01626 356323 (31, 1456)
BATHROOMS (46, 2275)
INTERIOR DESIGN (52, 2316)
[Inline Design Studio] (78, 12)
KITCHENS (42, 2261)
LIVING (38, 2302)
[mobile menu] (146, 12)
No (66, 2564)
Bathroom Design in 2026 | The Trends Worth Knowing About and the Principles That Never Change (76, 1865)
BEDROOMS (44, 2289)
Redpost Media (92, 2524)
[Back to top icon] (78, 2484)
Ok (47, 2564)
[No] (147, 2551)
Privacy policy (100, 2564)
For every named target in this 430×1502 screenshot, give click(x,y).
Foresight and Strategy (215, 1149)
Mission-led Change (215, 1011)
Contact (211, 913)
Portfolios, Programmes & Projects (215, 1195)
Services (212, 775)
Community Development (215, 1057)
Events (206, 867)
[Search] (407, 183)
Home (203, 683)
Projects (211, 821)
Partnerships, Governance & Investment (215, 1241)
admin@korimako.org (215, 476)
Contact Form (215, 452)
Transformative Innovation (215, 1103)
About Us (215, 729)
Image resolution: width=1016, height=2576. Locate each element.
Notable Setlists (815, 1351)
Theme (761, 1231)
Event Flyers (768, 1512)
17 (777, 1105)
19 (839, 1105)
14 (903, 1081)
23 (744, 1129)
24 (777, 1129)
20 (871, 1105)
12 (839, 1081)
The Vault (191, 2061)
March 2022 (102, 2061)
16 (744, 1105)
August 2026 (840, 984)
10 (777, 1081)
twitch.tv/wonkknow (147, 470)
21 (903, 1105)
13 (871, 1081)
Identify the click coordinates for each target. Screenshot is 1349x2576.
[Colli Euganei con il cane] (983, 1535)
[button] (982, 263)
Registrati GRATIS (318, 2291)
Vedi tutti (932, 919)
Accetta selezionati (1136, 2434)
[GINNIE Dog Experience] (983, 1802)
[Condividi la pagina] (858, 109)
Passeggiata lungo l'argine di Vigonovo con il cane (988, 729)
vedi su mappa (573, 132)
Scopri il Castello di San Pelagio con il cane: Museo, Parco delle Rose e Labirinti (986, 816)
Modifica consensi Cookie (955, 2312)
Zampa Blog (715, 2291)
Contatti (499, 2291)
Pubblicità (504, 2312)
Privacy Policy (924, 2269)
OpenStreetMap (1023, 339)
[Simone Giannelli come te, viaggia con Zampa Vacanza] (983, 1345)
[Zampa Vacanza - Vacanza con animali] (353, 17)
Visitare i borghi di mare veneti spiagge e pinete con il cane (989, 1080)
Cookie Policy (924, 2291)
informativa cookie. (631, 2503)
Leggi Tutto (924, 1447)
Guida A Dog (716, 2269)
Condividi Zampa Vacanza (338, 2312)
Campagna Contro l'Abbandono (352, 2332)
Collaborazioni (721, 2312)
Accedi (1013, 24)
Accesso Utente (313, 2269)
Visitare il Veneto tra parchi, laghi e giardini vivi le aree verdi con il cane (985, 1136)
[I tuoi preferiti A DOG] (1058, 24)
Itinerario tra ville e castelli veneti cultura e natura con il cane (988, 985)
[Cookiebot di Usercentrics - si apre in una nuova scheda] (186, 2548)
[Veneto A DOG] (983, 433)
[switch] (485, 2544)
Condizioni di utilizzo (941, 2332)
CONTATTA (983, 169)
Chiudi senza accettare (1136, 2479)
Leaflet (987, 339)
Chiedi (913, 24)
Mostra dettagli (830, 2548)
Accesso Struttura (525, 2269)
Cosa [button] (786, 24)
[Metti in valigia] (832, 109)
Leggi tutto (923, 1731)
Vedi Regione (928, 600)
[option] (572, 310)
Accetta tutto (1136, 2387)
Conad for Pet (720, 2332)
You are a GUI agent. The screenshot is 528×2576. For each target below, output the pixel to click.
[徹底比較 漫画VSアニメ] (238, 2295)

------------

### Aim of the exercise
Retrieve each line from the records above where the word "cane" occurs.

### The completed task
[Colli Euganei con il cane] (983, 1535)
Passeggiata lungo l'argine di Vigonovo con il cane (988, 729)
Scopri il Castello di San Pelagio con il cane: Museo, Parco delle Rose e Labirinti (986, 816)
Visitare i borghi di mare veneti spiagge e pinete con il cane (989, 1080)
Visitare il Veneto tra parchi, laghi e giardini vivi le aree verdi con il cane (985, 1136)
Itinerario tra ville e castelli veneti cultura e natura con il cane (988, 985)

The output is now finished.